# Suits



## Gums (May 25, 2011)

My husband's new job has a dress code - suit/tie every day. 

Here his has the same job, but no dress code so he is in pants/golf shirt or even shorts/tshirt in the summer, so the suit thing is a bit foreign 

In your opinion, should he buy his suits in Canada before coming, or only bring a couple then go shopping once in Dubai?
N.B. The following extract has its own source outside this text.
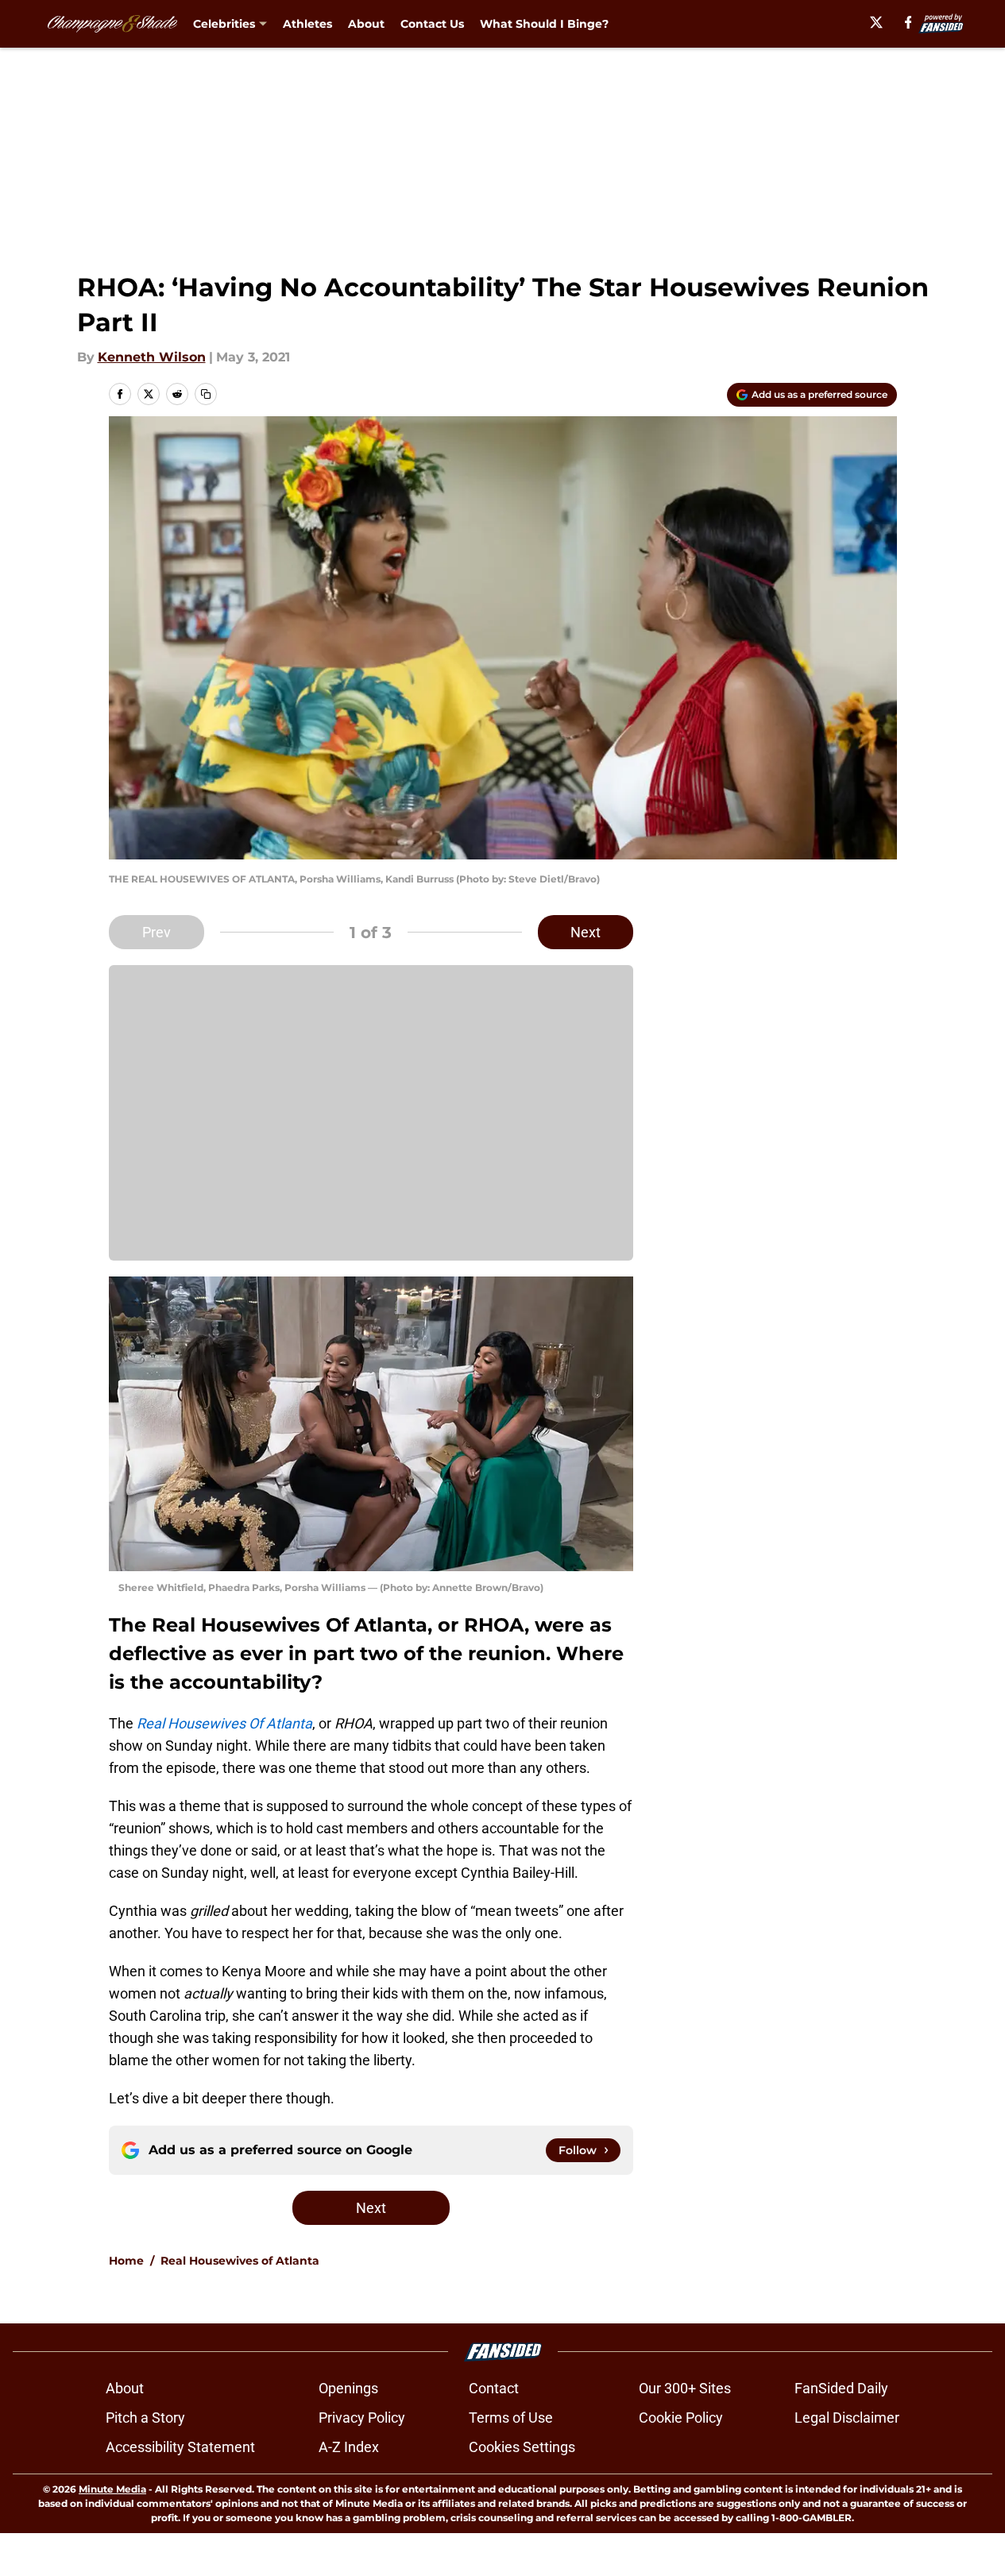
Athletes (307, 24)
Buying them here would allow him to have a his suits tailored and ready to wear once he gets to dubai, but if there are fabric differences (to keep cooler?) or style differences he will be stuck.


----------



## dizzyizzy (Mar 30, 2008)

Gums said:


> My husband's new job has a dress code - suit/tie every day.
> 
> Here his has the same job, but no dress code so he is in pants/golf shirt or even shorts/tshirt in the summer, so the suit thing is a bit foreign
> 
> In your opinion, should he buy his suits in Canada before coming, or only bring a couple then go shopping once in Dubai? Buying them here would allow him to have a his suits tailored and ready to wear once he gets to dubai, but if there are fabric differences (to keep cooler?) or style differences he will be stuck.


Maybe bring a couple of suits over and get the rest done here? There are some excellent tailors in Dubai and very reasonably priced too. Do a search here in the forum and you'll find a few threads about it


----------



## Gums (May 25, 2011)

Thanks! Never even thought to search!


----------



## Confiture (Jan 9, 2011)

dizzyizzy said:


> Maybe bring a couple of suits over and get the rest done here? There are some excellent tailors in Dubai and very reasonably priced too. Do a search here in the forum and you'll find *a few threads* about it


I see what you did there


----------



## INFAMOUS (Apr 19, 2011)

Dress clothes are very reasonably priced here compared to Canada! Unless you were close to US Outlet malls I would buy everything here!!!


----------



## indoMLA (Feb 6, 2011)

OP, check it --> LINK

Don't know about you, but I am 'Husky' build (not fat, just husky... there is a difference or at least that is what my mom told me  ) and I haven't had much luck with getting clothes made here from scratch by any tailor. I now just bring in a pair of pants, shirt, suit, etc. that I like and have the tailor utilize that as a starting point. They can always make tweaks to it. This way I can still ask for certain things (specific type collars, cuffs, etc.) and I know I will get exact measurements and styles and have the confidence that I will like the fit.


----------



## Mr Rossi (May 16, 2009)

You can get him to bring a few suits that fit well and get them remade exactly but in a thinner material more suited to the climate.


----------